NEW YORK (GenomeWeb) – Researchers from Baylor College of Medicine and elsewhere have provided new details on the multiple molecular diagnoses that are sometimes made by clinical exome sequencing.
In a report published in the New England Journal of Medicine yesterday, the team outlined diagnostic patterns present in clinical exome sequences for almost 7,400 unrelated individuals tested consecutively at Baylor's diagnostic laboratory. Across this cohort, successful molecular diagnoses were made in more than 28 percent of cases, with almost 5 percent of those diagnoses involving alterations at more than one disease locus.
"Our data challenge the notion that a diagnostic investigation is necessarily complete after a single genetic diagnosis has been obtained," senior author James Lupski, a molecular and human genetics and pediatrics researcher at Baylor College of Medicine, and his co-authors wrote. "The phenotype of a patient with two genetic diagnoses may be influenced by the extent to which the phenotype associated with each individual disease overlaps that of the other."
The latest results build on work that Sharon Plon, a molecular and human genetics and pediatric oncology researcher at Baylor, presented at the New York Genome Center earlier this year. At the time, Plon provided information on 1,400 individuals diagnosed by exome sequencing, including 74 individuals with mutations at two disease loci, half a dozen individuals with mutations at three disease-related loci, and two individuals with mutations at four suspicious sites.
In the published study, the Baylor College of Medicine-led team described results from a retrospective analysis of 7,374 individuals tested. The group included 345 affected individuals whose parents were tested as well.
Of the 2,076 individuals who were diagnosed by exome sequencing, the authors noted that 101 individuals — or 4.9 percent of those diagnosed — had disease-related variants at two or more loci. In particular, two molecular diagnoses were made in 97 individuals, while three individuals had three molecular diagnoses, and four diagnoses were made in one individual.
By folding in parental sequence data, when possible, the researchers estimated that almost 68 percent of the autosomal dominant disease gene mutations appeared de novo in the affected individuals, rather than being inherited. Likewise, de novo variants appeared to account for nearly 52 percent of the X-linked disease gene changes identified. At least 20 diagnosed individuals carried homozygous mutations in autosomal recessive disease genes that were inherited from parents who each carried one mutated copy of the gene.
Their results also suggested that a significant proportion of the individuals with multiple disease-related gene alterations carried causal copy number changes: such changes were identified in 12 patients or 11.9 percent of those with multiple diagnoses.
Using information gleaned from the Online Mendelian Inheritance in Man and Human Phenotype Ontology databases, the team also attempted to establish a framework for distinguishing between cases with multiple molecular diagnoses that involved more than one distinct clinical phenotype and those with overlapping symptoms or phenotypes.

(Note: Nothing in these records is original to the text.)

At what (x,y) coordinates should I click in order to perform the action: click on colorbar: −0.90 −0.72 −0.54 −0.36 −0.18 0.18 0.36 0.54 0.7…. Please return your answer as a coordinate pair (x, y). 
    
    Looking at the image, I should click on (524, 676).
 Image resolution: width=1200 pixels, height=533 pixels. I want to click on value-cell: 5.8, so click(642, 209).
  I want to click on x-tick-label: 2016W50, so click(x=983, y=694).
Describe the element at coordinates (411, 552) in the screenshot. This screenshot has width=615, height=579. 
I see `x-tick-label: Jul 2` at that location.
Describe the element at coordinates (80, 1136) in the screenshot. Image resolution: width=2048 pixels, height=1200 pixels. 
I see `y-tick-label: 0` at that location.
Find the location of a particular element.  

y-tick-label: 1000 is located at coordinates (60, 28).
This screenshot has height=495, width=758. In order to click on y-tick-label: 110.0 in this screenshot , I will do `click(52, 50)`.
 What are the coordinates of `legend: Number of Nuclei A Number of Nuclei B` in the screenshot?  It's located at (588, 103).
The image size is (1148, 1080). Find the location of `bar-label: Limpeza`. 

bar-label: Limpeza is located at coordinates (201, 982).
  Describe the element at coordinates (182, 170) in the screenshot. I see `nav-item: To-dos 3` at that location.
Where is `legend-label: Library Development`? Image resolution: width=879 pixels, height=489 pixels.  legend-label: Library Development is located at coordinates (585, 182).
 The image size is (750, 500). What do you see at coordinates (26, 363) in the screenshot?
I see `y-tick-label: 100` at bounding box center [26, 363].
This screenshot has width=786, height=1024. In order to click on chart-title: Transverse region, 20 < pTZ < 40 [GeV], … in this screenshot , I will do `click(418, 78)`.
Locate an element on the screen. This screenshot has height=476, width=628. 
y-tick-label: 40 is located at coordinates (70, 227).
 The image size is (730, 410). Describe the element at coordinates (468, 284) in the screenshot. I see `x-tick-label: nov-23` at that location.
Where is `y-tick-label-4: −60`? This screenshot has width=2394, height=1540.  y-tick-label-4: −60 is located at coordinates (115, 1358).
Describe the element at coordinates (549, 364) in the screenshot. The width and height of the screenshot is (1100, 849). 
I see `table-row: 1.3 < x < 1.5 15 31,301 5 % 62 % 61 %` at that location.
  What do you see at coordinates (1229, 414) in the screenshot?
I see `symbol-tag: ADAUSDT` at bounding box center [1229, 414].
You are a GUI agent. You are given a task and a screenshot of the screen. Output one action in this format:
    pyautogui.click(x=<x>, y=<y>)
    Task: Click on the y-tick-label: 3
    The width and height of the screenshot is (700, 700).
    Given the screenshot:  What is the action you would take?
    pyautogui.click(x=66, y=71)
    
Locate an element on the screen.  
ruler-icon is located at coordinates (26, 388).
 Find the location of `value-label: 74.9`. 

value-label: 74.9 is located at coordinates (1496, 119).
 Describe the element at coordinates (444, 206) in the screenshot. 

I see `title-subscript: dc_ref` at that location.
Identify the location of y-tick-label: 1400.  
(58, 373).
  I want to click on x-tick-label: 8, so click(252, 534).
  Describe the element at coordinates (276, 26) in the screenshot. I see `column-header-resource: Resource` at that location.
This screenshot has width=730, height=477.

"Our results show that structured clinical ontologies can be used to determine the degree of overlap between two Mendelian diseases in the same patient; the diseases can be distinct or overlapping," the authors wrote. "Distinct disease phenotypes affect different organ systems, whereas overlapping disease phenotypes are more likely to be caused by two genes encoding proteins that interact within the same pathway."